━━━━━ SELECTED EXCERPT ━━━━━
The $33 photo that might make you reconsider Coles or Woolworths

·Associate News Editor
·4-min read

While Tuesday night's Federal Budget attempted to alleviate the stress of rising living costs, there's no denying millions of Australians are fearing financial frailty in the coming months.

Aside from the highly-publicised spike in petrol prices, Australia's leading supermarkets have been steadily rising the prices of everyday items, including fresh produce, due to widespread shortages.

But a photo shared to Reddit from across the Tasman Sea may be the evidence shoppers needed to start being savvier with their weekly grocery shops.

One shopper was over the moon to score this crate of veggies for under $40. Source: Reddit
One shopper was over the moon to score this crate of veggies for under $40. Source: Reddit

Pictured was a crate full of fresh produce which the poster said cost them just $35.93 (A$33.27).

It was in stark contrast to a raft of other posts on the site from customers bemoaning price hikes in Coles and Woolworths, including one that lambasted the former's $5.50 cost for a single iceberg lettuce.

The poster of the fresh food haul boasted their win was the result of shopping locally at an independent store, garnering praise from others. "[This is a] genuine gold tier idea," one person responded.

How Aussie shoppers can save on produce

And while the photo is from New Zealand – which has experienced worse inflation than Australia, hitting 5.9 per cent, Sydney businessman John Chedid says Australian shoppers can save if they're wise over their spending.

Mr Chedid is the owner of the popular family-run grocer Mayfair Fresh in Petersham and says he could not bring himself to burden his beloved locals with hiked prices despite seeing internal costs rise.

"I'm struggling big time to get stock but I've managed to get some because of my contacts and I've tried to keep it as low as I can," he told Yahoo News Australia, noting his iceberg lettuce was 50 cents cheaper than Coles.

Mr Chedid has been in business for over 30 years and says he cares for the community at such times of need. Source: Supplied
Mr Chedid has been in business for over 30 years and says he cares for the community at such times of need. Source: Supplied

Mr Chedid said he has been forced to sell some stock at the price he purchased it for to make sure people are coming in through the door.

"When you treat the people like you want to be treated, you can't go wrong in life. I've been receiving emails [from suppliers] with ridiculous prices but I don't want to kill my customers."
━━━━━
### WHAT YOU NEED TO DO
(a) Answer these questions from the grocery prices article:
(i) What did the poster say the crate of fresh produce cost?
(ii) What inflation rate has New Zealand reached?
(iii) What is the name of John Chedid's grocer, and in which suburb is it?
(b) Quote the grocery prices article word for word, beginning at the words "It was in stark" and stopping after "single iceberg lettuce.".
━━━━━ EXTRACTED INFORMATION ━━━━━
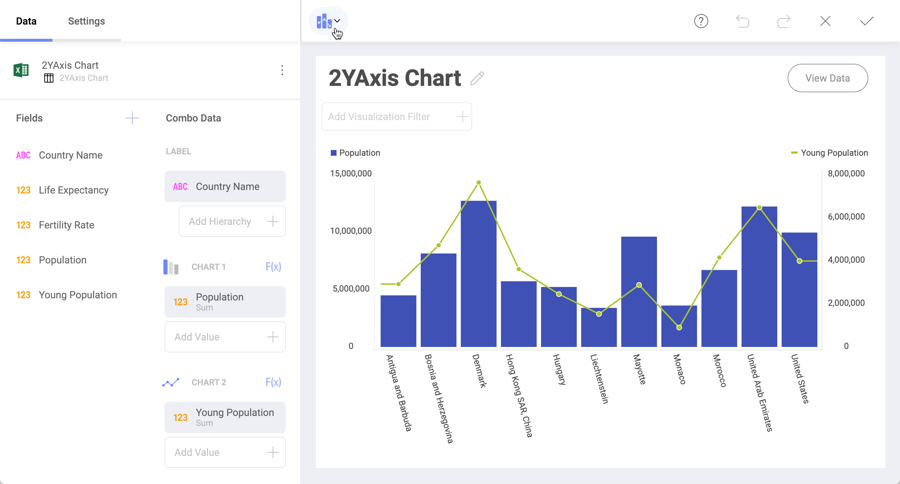
Task: Click the redo arrow icon
Action: 784,21
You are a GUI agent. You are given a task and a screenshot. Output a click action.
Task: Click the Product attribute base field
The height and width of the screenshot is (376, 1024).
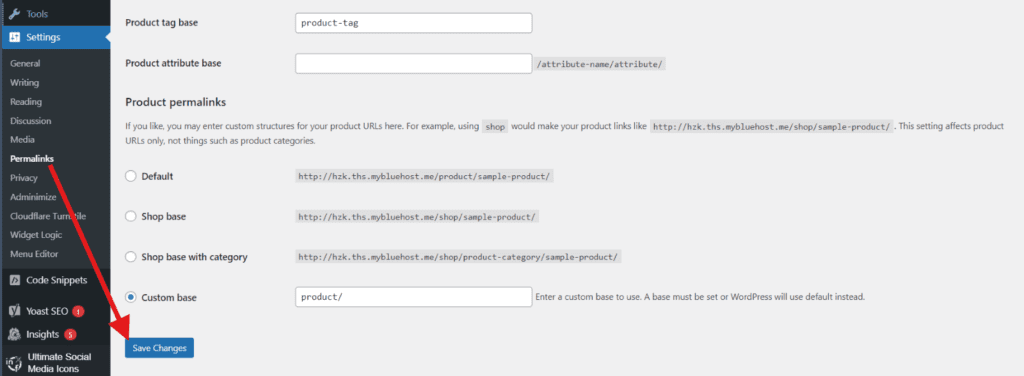[413, 63]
━━━━━
### ANSWERS PROVIDED
(a)
(i) $35.93 (A$33.27)
(ii) 5.9 per cent
(iii) Mayfair Fresh, in Petersham

(b)
It was in stark contrast to a raft of other posts on the site from customers bemoaning price hikes in Coles and Woolworths, including one that lambasted the former's $5.50 cost for a single iceberg lettuce.